Search code examples
rplotlyboxplotr-plotly

R plotly simple boxplot highlighting the most recent value


I probably have a simple question but I can't find a way to achieve what I need. I have a simple boxplot as the following:

end_dt <- as.Date("2021-02-12")
start_dt <- end_dt - (nrow(iris) - 1)
dim(iris)
dates <- seq.Date(start_dt, end_dt, by="1 day")
df <- iris
df$LAST_VAL <- "N"
df[3, 'LAST_VAL'] <- "Y"

df1 <- df[,c("Sepal.Length","LAST_VAL")]
df1$DES <- 'Sepal.Length'
colnames(df1) <- c("VALUES","LAST_VAL","DES")

df2 <- df[,c("Sepal.Width","LAST_VAL")]
df2$DES <- 'Sepal.Width'
colnames(df2) <- c("VALUES","LAST_VAL","DES")

df <- rbind(df1, df2)

fig <- plot_ly(df, y = ~VALUES, color = ~DES, type = "box") %>% layout(showlegend = FALSE)  

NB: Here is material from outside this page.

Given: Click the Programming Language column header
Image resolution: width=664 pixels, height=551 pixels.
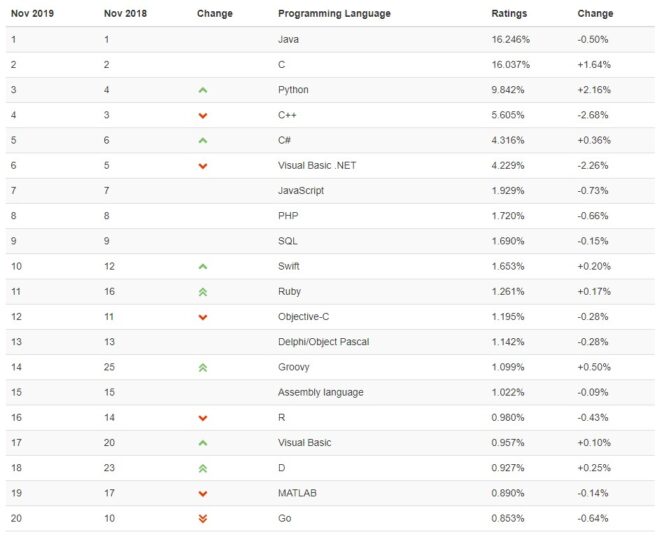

What I would like to do now is a add a red marker to each box plot just for the value corresponding to LAST_VAL = "Y". This would allow me to see given the distribution of each plot, to see where the most recent value is located. I tried to use the info on https://plotly.com/r/box-plots/ but I can't figure out how to do this. Thanks


Solution

  • The following solution ended up to be a bit too long codewise. However, it should give you what you asked for. I think the boxplots should be added afterwards, like:

    fig <- plot_ly(df[df$LAST_VAL=="Y",], 
                   x=~DES, y = ~VALUES, color = ~DES, type = "scatter", colors='red') %>% 
    layout(showlegend = FALSE) %>% 
    add_boxplot(data = df[df$DES=="Sepal.Length",], x = ~DES, y = ~VALUES, 
                  showlegend = F, color = ~DES,
                  boxpoints = F, fillcolor = 'white', line = list(color = c('blue'))) %>% 
    add_boxplot(data = df[df$DES=="Sepal.Width",], x = ~DES, y = ~VALUES, 
                  showlegend = F, color = ~DES,
                  boxpoints = F, fillcolor = 'white', line = list(color = c('green')))
    

    enter image description here